Experiment 200: Stable-Type selectBytes Moonshot
Date: 2026-06-26T08:58:26-04:00
Status: Rejected
Category: Moonshot
Direction:result-transfer-shape
Benchmark Run: focused benchmark/experiments/select_bytes_int_heavy.dart and benchmark/experiments/select_bytes_wide_cols.dart; no release-suite run because the runtime prototype was rejected and reverted.
Archive:archive/exp-200
Problem
Exp 190, 192, 194, 195, 198, and 199 removed most of the visible per-cell JSON
encoder overhead from write_json_to_buf: column-name tokens are cached, integer
and integer-valued REAL formatters write directly into the output buffer, and
the fixed-size row path pre-reserves capacity once per row.

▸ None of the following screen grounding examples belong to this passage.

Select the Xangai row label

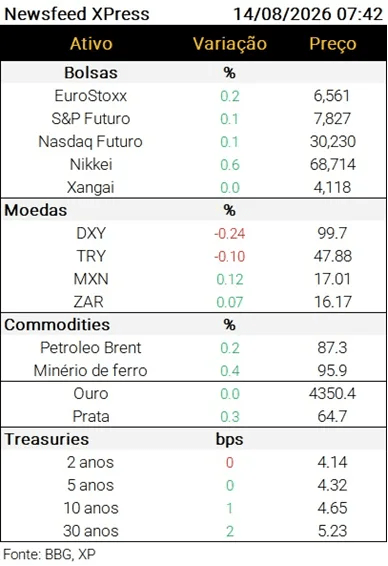coord(91,187)
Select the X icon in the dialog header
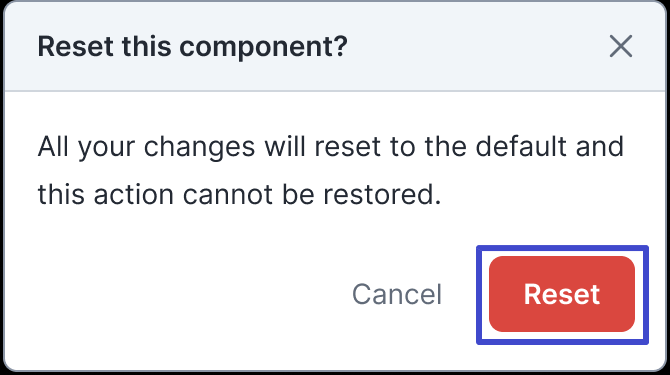Image resolution: width=670 pixels, height=375 pixels. (x=620, y=46)
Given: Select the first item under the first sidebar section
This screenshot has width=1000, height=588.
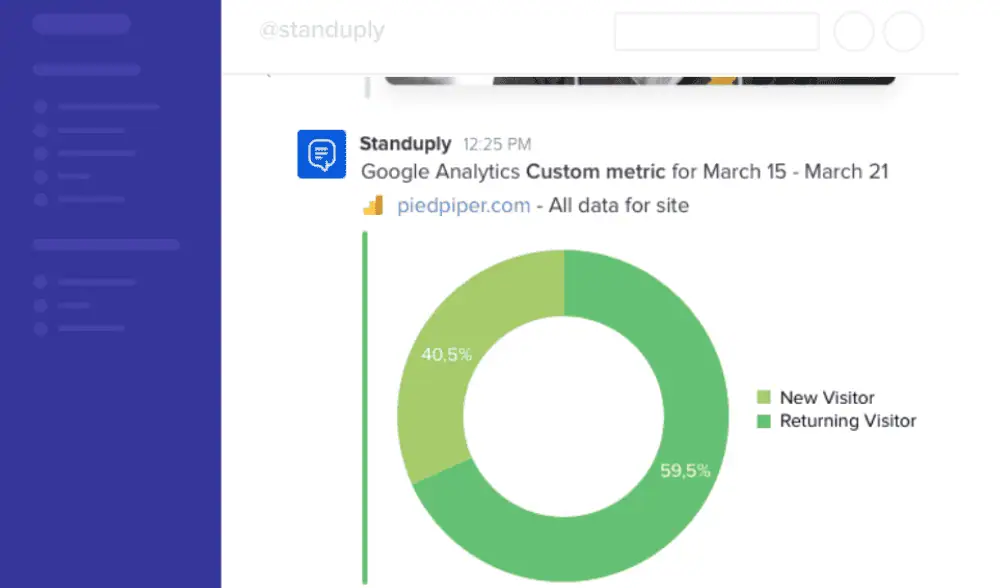Looking at the screenshot, I should click(x=108, y=106).
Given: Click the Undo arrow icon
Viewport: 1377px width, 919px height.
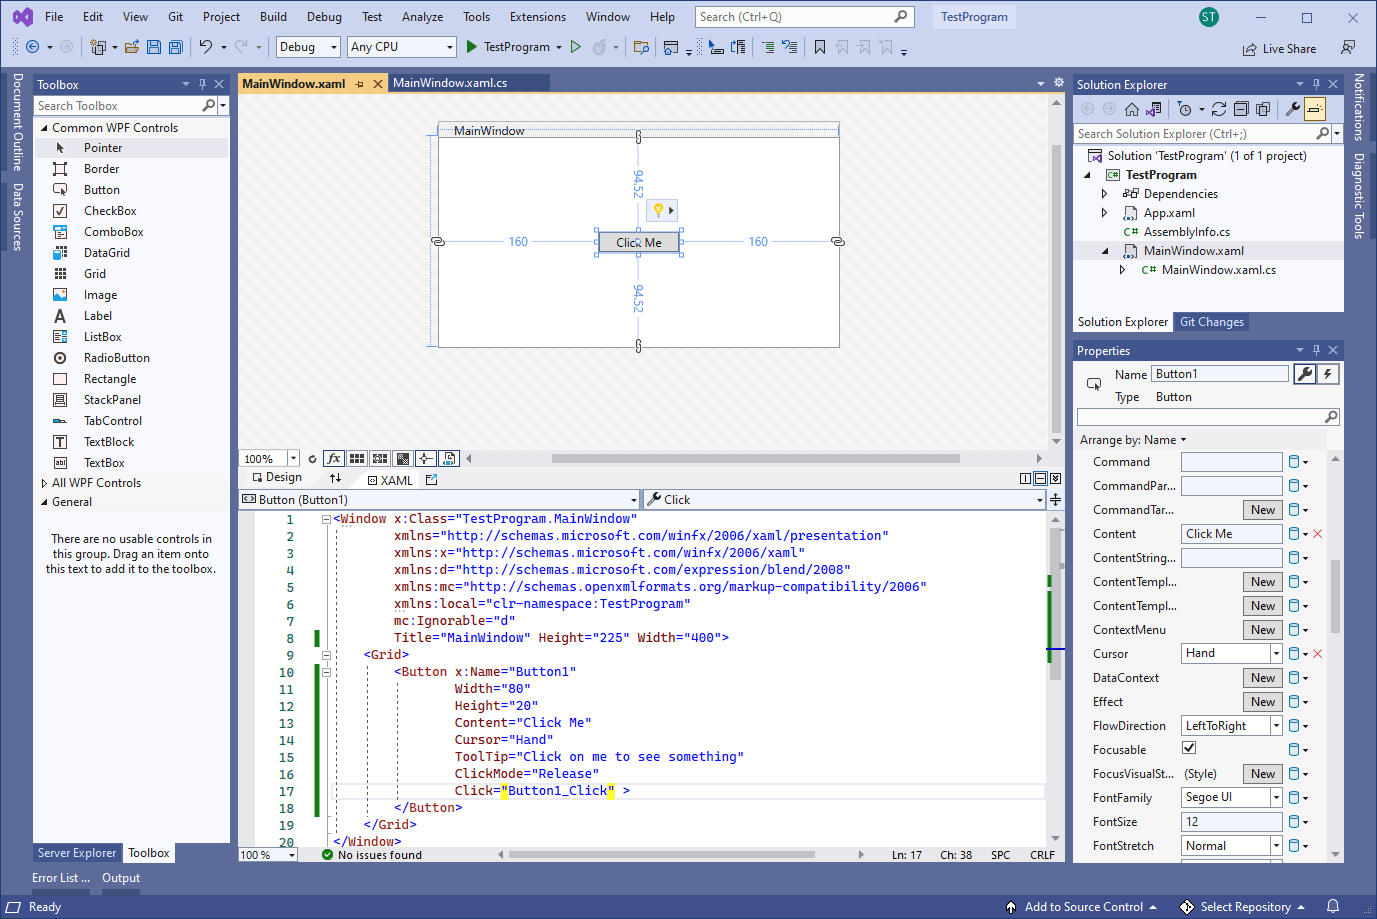Looking at the screenshot, I should tap(206, 47).
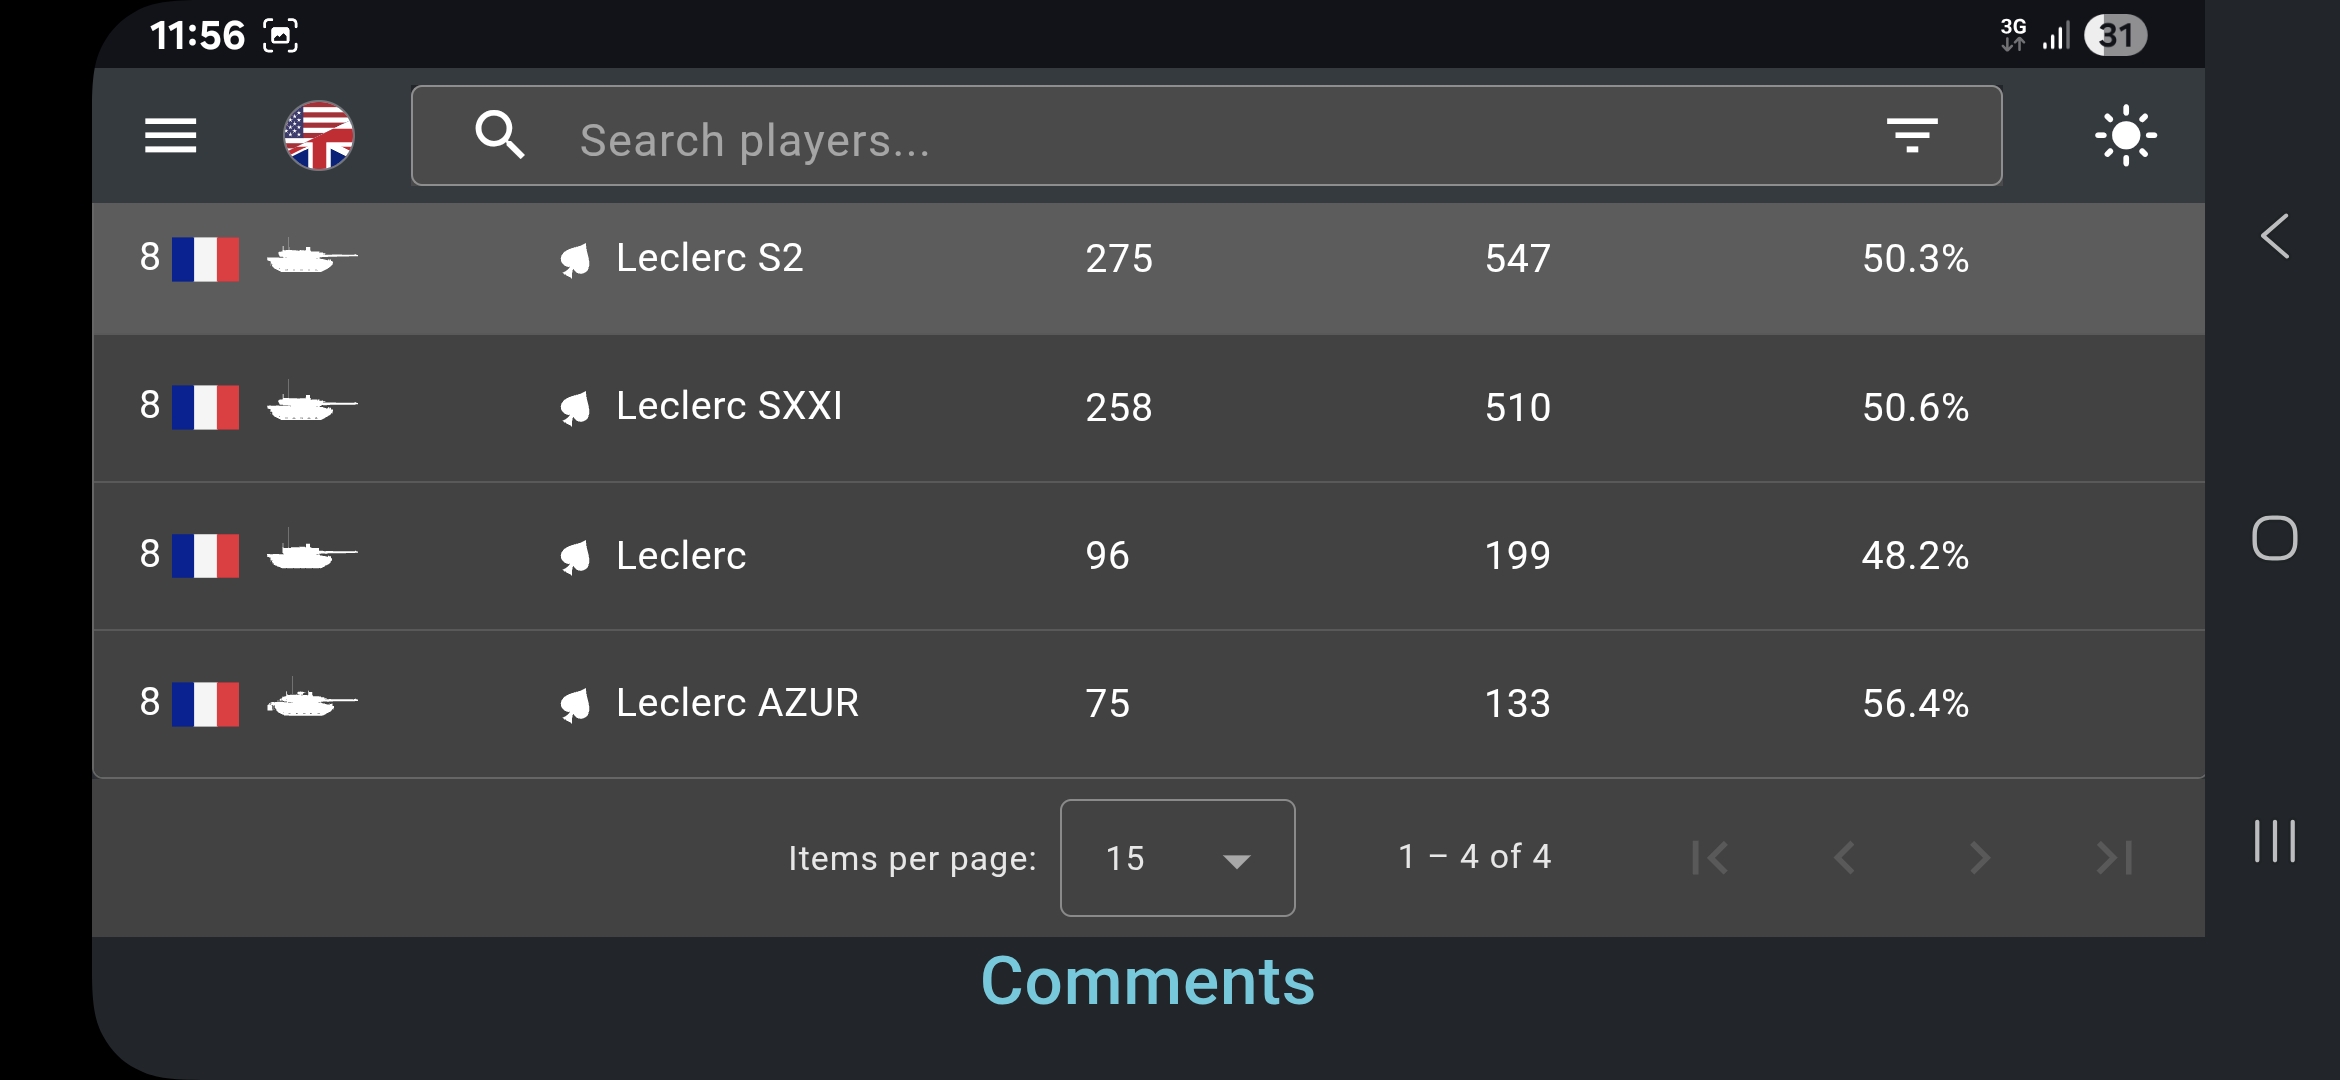The width and height of the screenshot is (2340, 1080).
Task: Tap the Android recent apps button
Action: 2275,841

One boundary remains in the inner loop: every cell still calls
sqlite3_column_type(stmt, i) before choosing the NULL / INTEGER / FLOAT / TEXT
/ BLOB writer. On fixed-shape result sets this looks redundant. The statement
and table declarations often imply stable per-column storage classes, and the
first row reveals the actual SQLite storage class the encoder will see.
Hypothesis
Assumption challenged: selectBytes() must inspect each row's SQLite storage
class cell by cell, even when a result set appears type-stable.
Prototype: record each column's storage class from row 0, then serialize later
rows using that cached class instead of calling sqlite3_column_type() again.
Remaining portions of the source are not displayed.